I've been working on this issue for a while as my use case is having 
containers as virtual desktops for users, that run X, and allow sharing 
of the desktop via injection of displays to the container, as well as 
mice/keyboard using a remote usb ip solution.  To make this work, we 
needed udev messages.  But instead of being broadcasted to every 
container which is what happens now, it needs to be delivered to the 
appropriate container.  So have the uevents are localized to the host. 
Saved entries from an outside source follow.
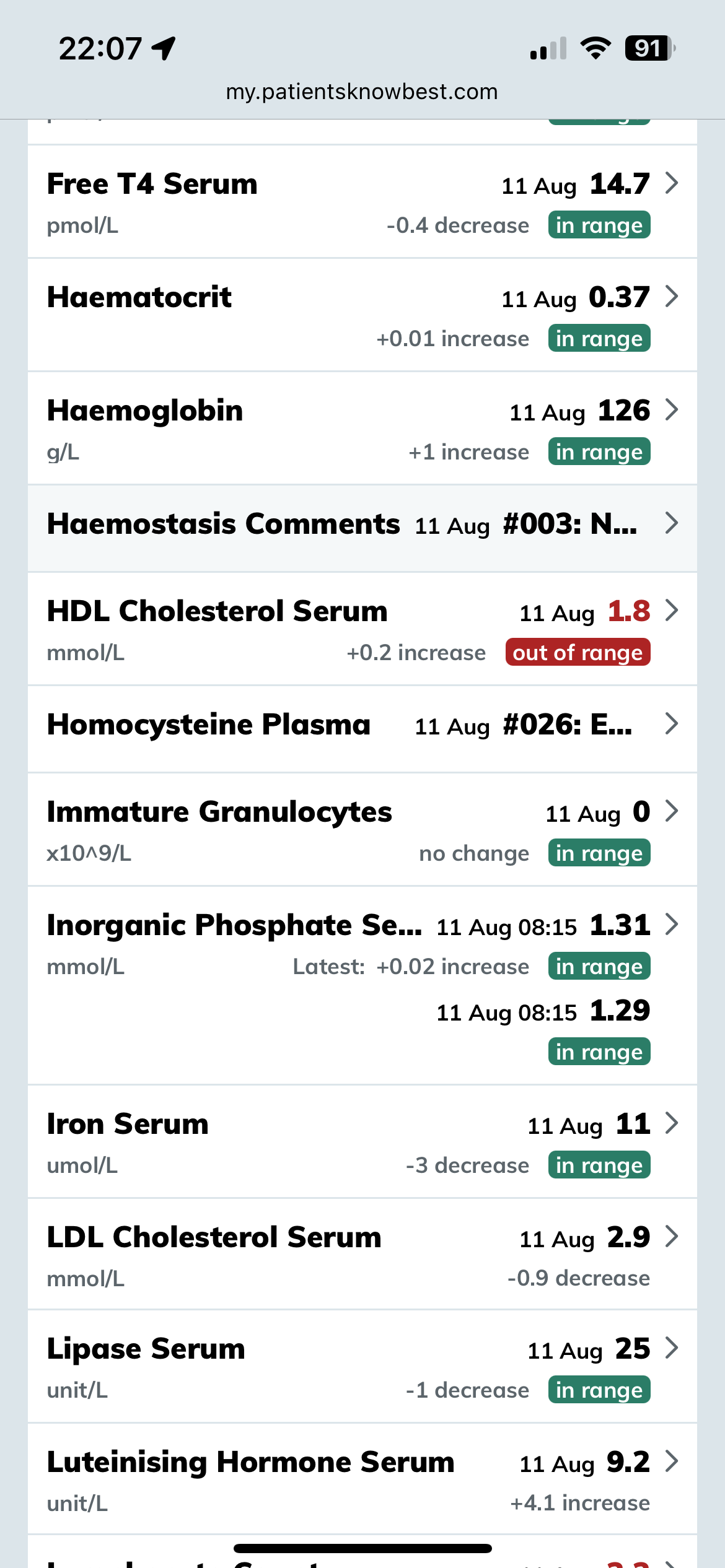Open Iron Serum chevron arrow
This screenshot has height=1568, width=725.
pyautogui.click(x=671, y=1123)
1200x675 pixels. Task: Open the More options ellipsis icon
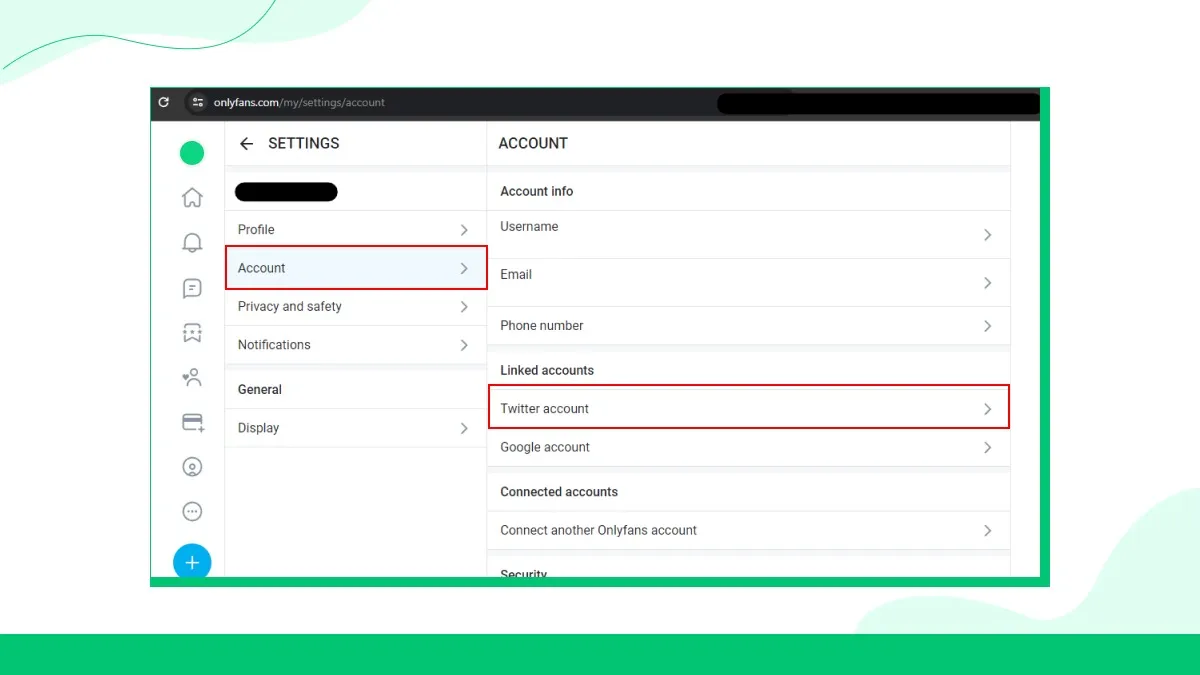(192, 511)
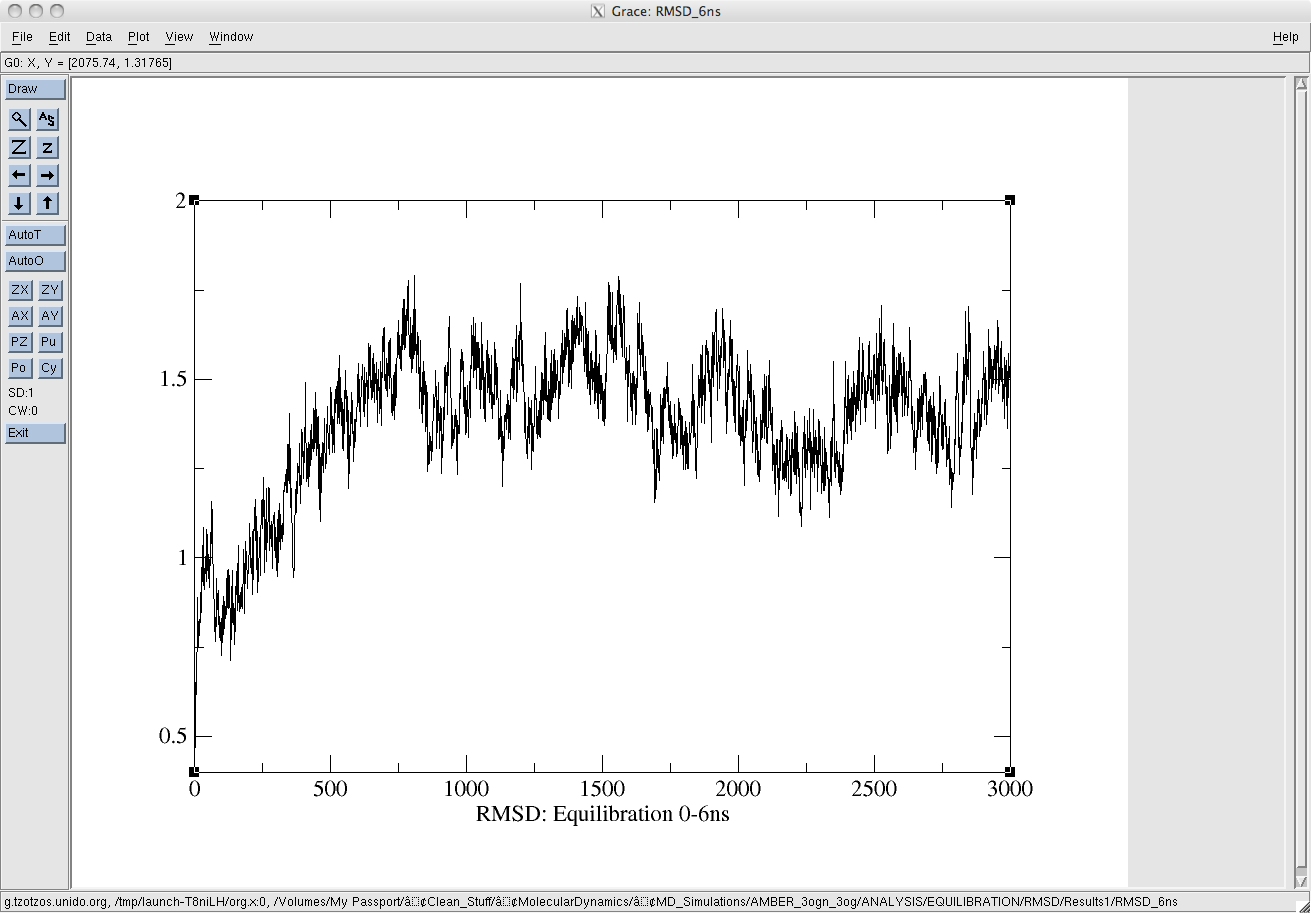Click the AutoO button
This screenshot has width=1311, height=913.
click(x=35, y=261)
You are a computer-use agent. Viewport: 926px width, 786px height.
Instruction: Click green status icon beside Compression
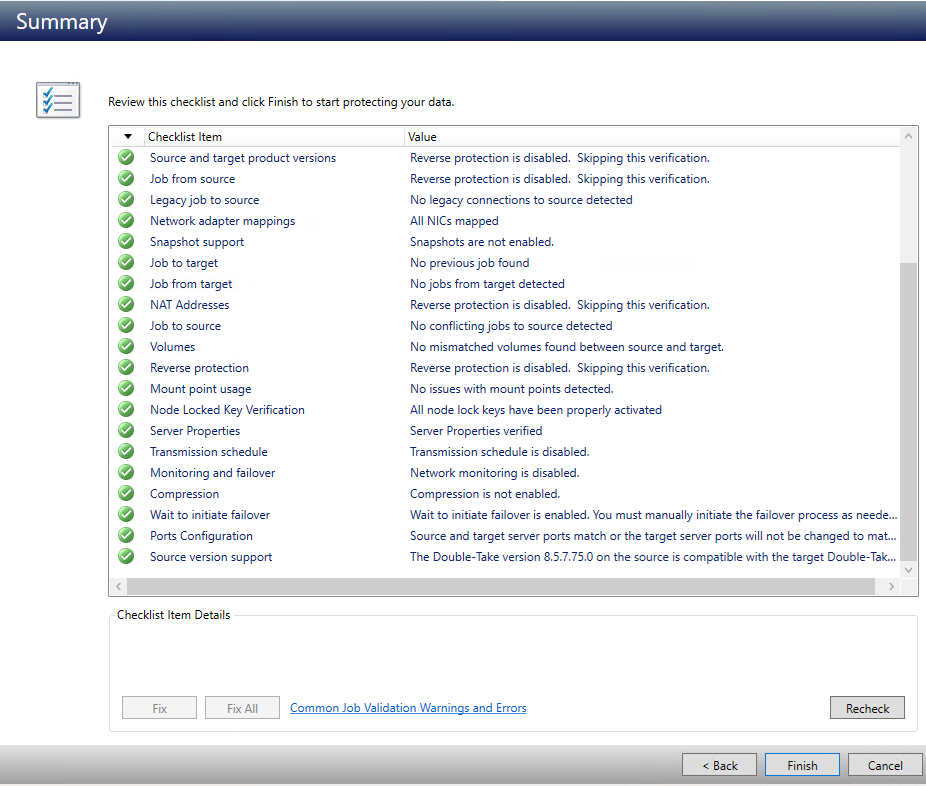click(126, 494)
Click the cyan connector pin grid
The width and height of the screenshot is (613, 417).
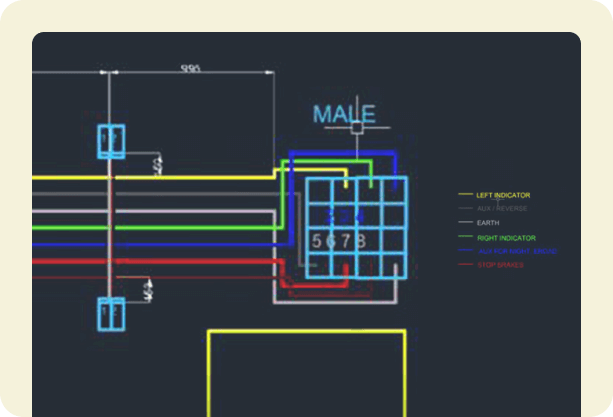coord(356,227)
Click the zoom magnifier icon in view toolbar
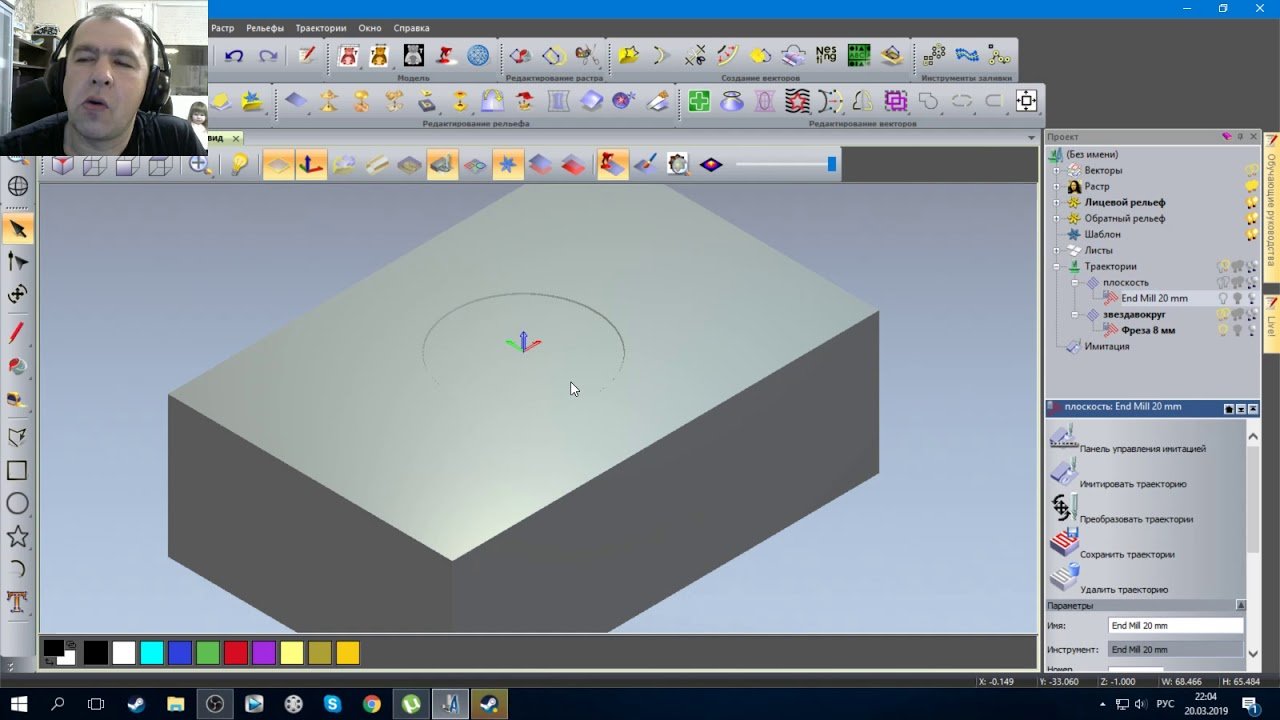 (200, 165)
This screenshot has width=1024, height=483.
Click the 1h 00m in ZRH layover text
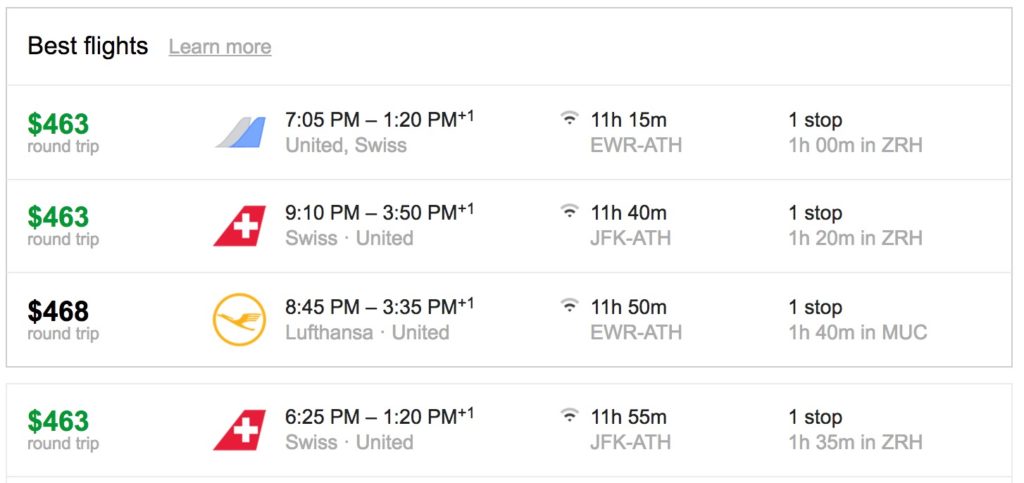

and a new daemon (udevns) listens via libudev for events, and forwards 
the events to the appropriate container(s) via inject of the events to 
the appropriate network namespace.  It also is responsible for creation 
of device nodes in the container.  We create a local dev directory in 
/etc/lxc/<containername>/ that is bound during the startup of the 
container.  The container's udev gets the events, and handles them 
locally based on the admin's rules.  Device creation is controlled via 
the lxc.conf file.

When I orginally looked at this problem, I too though of a FUSE, but 
after implementing a /dev FUSE I found the performance penalty was just 
too much, as each access required traversing the kernel a few times.  If 
there was a way to handoff the file descriptor, it might be viable.  And 
there have been attempts at implementing the handoff but they weren't 
very stable.

My current attempt at a FUSE is to provide a filtered view of sysfs, as 
this is another kernel filesystem that poses problems for a more 
generalized view of containers as a virtual machine replacement.  In 
this case, the performance issues are less as it just isn't as critical.